#### What the task requires
Set down, character for character, everything in the records below from the line holding "Viewport: 1024px width, 552px height." down to the line holding "Given: Select the 120", and no other line.

____

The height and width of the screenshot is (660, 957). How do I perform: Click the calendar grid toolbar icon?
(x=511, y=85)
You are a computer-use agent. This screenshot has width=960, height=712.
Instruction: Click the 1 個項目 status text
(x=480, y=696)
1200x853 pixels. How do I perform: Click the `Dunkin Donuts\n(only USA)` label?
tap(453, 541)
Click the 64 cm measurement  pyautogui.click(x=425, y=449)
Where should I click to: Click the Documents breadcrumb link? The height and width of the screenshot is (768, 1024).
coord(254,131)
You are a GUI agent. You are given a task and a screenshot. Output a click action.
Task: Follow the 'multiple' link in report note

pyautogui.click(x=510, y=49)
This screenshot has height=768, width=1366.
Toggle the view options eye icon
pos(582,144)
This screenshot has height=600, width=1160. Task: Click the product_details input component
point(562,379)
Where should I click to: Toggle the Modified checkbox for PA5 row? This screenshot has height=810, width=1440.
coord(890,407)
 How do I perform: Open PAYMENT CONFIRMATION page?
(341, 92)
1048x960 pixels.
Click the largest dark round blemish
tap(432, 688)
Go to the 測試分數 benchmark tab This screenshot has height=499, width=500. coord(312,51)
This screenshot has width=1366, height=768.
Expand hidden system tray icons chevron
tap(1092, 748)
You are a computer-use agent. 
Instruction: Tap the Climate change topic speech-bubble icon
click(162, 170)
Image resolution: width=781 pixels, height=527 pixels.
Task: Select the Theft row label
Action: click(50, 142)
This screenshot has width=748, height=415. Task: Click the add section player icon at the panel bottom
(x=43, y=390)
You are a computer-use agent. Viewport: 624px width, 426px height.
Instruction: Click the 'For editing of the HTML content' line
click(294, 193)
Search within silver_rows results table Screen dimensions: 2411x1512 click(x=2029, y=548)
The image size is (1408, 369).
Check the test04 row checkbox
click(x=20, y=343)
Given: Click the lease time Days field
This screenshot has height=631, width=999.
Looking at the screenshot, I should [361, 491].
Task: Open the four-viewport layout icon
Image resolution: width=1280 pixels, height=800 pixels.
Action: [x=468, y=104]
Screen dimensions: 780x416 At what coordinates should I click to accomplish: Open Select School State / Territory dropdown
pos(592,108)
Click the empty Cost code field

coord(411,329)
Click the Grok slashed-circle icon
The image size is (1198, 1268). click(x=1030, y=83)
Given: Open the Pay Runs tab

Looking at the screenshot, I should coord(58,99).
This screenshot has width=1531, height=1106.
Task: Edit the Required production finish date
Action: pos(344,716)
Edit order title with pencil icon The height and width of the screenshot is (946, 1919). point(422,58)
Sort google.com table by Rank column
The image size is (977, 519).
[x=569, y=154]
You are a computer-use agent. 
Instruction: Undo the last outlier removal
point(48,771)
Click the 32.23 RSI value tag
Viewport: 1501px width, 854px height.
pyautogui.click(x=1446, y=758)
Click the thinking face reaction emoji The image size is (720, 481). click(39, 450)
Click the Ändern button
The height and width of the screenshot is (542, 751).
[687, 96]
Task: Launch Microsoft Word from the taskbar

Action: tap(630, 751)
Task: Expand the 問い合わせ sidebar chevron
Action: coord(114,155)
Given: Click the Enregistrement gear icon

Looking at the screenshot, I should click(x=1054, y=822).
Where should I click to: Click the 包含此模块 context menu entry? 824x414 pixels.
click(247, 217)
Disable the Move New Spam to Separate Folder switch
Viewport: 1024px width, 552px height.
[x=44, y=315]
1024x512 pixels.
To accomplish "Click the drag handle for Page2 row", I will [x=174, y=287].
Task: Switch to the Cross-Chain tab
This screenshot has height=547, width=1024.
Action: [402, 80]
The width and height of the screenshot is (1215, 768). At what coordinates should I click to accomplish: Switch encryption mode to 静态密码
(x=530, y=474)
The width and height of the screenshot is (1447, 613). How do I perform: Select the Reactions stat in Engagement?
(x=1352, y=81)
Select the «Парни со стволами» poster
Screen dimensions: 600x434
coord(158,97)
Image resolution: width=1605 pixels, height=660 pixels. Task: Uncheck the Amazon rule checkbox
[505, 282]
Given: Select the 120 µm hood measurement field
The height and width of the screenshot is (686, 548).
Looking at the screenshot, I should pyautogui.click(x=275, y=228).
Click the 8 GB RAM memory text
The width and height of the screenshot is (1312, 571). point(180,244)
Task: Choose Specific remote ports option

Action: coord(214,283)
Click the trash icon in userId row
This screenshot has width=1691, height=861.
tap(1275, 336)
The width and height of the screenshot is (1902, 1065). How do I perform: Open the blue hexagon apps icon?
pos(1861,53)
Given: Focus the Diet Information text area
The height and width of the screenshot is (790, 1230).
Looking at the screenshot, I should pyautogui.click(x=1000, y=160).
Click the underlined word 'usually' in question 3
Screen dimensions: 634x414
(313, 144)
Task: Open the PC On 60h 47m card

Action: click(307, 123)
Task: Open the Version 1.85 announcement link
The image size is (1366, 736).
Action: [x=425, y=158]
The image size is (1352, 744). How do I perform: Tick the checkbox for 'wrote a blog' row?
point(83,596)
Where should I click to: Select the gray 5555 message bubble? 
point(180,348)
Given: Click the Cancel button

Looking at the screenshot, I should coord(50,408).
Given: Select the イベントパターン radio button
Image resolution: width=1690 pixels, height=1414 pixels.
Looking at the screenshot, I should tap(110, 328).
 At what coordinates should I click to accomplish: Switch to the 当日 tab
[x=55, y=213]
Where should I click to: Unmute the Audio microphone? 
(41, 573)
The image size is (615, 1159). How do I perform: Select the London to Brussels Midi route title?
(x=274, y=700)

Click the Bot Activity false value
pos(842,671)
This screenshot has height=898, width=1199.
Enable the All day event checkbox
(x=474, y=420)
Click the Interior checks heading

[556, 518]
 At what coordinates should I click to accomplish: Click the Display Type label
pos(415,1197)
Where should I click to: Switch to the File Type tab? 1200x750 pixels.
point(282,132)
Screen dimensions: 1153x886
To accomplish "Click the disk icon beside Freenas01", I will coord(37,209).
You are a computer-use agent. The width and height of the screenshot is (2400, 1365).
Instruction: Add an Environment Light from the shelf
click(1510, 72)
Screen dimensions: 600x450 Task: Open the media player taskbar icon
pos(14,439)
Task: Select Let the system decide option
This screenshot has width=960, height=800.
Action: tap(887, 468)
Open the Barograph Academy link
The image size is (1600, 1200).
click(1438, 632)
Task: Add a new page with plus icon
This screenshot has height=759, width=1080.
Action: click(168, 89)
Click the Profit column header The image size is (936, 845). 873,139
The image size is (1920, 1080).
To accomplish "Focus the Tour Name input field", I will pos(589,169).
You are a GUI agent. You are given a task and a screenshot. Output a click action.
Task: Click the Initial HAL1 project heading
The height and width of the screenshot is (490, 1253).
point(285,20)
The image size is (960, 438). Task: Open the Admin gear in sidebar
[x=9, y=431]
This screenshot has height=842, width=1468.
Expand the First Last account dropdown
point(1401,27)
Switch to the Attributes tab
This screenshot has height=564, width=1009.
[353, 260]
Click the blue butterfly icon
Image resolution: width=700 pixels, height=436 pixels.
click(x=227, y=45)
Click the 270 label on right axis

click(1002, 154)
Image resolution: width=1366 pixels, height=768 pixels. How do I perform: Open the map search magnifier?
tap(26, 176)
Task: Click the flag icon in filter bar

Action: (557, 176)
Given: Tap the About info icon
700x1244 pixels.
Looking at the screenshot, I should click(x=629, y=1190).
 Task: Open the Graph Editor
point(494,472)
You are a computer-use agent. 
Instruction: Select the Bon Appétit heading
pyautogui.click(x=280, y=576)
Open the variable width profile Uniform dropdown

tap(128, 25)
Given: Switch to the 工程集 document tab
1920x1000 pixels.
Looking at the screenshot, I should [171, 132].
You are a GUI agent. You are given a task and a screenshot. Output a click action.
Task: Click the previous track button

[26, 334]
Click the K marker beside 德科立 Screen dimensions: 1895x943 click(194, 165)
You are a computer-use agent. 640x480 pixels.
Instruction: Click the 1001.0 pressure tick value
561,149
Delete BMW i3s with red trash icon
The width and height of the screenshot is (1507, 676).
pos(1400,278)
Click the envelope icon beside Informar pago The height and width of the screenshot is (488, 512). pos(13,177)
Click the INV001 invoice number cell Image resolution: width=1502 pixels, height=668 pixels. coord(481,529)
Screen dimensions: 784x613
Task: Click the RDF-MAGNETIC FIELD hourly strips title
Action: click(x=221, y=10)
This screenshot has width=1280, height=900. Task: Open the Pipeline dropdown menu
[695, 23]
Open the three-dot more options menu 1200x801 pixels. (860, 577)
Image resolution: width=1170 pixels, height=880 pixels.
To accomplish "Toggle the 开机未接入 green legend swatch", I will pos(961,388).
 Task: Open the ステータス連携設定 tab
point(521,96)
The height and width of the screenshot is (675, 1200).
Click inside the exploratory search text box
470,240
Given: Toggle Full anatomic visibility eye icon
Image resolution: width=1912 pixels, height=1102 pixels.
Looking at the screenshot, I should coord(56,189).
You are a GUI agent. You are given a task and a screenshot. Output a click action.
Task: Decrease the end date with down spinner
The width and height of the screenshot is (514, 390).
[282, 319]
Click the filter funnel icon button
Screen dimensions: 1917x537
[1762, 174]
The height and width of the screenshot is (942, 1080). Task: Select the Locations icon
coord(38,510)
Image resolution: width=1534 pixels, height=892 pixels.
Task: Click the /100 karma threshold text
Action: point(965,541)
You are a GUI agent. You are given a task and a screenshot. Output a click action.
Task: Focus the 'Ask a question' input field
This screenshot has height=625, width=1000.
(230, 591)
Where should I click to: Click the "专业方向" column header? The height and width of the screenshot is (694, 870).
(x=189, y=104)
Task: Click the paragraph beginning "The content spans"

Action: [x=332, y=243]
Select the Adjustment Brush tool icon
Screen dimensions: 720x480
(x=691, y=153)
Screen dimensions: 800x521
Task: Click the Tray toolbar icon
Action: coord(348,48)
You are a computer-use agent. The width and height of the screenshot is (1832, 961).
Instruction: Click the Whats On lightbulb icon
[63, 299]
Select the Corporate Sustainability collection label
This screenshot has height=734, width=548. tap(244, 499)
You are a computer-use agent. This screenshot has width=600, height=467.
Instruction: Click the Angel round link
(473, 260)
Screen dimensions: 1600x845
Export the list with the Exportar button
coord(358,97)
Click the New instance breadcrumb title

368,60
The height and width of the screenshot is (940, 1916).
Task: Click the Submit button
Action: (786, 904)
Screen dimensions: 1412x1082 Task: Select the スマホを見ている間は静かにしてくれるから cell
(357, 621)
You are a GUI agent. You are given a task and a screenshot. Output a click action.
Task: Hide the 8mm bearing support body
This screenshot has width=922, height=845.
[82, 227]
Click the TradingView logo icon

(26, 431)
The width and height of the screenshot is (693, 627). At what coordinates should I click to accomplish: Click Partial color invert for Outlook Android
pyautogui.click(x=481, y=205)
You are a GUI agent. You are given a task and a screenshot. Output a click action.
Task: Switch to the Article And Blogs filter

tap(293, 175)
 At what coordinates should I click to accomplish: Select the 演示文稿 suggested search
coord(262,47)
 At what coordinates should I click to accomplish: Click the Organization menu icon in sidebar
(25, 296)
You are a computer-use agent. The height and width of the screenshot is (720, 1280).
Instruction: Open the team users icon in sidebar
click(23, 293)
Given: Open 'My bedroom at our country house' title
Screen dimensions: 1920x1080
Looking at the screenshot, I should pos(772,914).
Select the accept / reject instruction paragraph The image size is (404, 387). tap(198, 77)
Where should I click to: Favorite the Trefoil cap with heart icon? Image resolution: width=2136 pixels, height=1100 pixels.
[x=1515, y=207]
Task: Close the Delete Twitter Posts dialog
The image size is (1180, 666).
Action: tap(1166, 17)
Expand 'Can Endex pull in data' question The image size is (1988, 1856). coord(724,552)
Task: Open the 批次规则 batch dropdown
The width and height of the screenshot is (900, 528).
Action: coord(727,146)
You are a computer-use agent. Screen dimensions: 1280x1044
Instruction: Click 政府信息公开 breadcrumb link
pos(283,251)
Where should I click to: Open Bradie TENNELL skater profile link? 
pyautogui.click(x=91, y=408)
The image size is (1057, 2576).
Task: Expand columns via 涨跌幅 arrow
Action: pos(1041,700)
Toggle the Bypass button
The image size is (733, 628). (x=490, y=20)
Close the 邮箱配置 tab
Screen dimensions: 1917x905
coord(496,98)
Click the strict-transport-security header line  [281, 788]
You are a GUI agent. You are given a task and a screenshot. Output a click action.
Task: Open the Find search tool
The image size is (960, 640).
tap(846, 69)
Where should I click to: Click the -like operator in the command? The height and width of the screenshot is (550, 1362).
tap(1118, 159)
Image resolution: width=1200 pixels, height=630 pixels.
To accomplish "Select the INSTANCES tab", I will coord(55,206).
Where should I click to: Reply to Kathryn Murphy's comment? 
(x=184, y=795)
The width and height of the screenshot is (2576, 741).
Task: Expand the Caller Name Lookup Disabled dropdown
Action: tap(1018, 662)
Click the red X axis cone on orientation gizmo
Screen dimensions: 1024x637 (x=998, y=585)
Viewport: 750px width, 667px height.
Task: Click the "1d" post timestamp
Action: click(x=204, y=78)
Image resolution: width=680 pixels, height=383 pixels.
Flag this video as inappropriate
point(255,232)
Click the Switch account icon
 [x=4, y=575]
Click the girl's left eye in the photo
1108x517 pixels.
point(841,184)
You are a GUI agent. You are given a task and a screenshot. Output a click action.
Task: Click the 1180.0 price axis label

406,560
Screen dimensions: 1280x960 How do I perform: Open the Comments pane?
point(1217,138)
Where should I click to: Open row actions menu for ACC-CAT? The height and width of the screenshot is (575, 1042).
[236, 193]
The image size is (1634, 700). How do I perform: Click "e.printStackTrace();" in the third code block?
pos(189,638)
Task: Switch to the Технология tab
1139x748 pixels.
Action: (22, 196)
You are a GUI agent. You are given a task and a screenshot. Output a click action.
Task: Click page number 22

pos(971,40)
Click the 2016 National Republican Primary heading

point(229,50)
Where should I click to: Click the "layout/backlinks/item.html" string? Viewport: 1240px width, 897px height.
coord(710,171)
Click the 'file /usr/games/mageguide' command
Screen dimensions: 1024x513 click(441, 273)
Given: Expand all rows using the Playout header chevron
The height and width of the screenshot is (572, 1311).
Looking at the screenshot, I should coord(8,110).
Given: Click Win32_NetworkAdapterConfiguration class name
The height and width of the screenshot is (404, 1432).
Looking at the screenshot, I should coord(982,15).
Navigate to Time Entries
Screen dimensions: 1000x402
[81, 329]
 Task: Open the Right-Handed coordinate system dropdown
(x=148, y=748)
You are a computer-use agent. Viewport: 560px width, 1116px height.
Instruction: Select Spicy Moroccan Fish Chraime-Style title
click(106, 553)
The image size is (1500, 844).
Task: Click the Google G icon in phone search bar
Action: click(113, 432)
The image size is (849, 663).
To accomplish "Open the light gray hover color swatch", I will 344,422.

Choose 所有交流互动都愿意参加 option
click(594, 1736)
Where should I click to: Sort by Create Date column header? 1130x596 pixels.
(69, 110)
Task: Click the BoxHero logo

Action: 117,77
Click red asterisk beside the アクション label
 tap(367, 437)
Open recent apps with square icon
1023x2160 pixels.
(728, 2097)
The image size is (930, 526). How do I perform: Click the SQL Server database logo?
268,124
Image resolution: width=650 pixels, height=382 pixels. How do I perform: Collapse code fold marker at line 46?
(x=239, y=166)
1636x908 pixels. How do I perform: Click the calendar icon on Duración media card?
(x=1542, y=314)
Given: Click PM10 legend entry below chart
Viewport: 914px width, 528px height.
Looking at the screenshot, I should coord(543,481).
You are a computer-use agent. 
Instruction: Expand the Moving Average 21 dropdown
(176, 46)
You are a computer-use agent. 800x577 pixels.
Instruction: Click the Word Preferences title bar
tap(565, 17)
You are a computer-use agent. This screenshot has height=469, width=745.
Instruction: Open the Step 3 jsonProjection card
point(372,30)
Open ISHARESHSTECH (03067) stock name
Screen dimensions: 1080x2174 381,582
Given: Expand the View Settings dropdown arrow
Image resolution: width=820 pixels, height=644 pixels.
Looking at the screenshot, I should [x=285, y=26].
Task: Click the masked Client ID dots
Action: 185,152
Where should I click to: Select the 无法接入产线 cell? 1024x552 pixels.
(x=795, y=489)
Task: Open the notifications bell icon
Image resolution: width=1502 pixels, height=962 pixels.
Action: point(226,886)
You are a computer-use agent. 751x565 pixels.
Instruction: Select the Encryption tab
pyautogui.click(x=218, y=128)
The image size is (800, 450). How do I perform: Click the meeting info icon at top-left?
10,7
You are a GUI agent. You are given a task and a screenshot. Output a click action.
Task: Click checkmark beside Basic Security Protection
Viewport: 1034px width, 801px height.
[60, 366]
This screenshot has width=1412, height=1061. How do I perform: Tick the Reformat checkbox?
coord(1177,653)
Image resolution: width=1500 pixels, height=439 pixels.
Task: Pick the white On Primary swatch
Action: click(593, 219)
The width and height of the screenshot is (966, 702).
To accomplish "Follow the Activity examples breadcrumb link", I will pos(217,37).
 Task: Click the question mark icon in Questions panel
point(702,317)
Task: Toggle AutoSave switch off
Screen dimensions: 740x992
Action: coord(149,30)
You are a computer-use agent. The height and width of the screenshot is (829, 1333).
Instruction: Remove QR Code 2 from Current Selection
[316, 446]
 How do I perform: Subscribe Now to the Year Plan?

____

#### Written answer
Viewport: 1024px width, 552px height.
[x=44, y=315]
1024x512 pixels.
To accomplish "Click the drag handle for Page2 row", I will [x=174, y=287].
Task: Switch to the Cross-Chain tab
This screenshot has height=547, width=1024.
Action: [402, 80]
The width and height of the screenshot is (1215, 768). At what coordinates should I click to accomplish: Switch encryption mode to 静态密码
(x=530, y=474)
The width and height of the screenshot is (1447, 613). How do I perform: Select the Reactions stat in Engagement?
(x=1352, y=81)
Select the «Парни со стволами» poster
Screen dimensions: 600x434
coord(158,97)
Image resolution: width=1605 pixels, height=660 pixels. Task: Uncheck the Amazon rule checkbox
[505, 282]
Given: Select the 120 µm hood measurement field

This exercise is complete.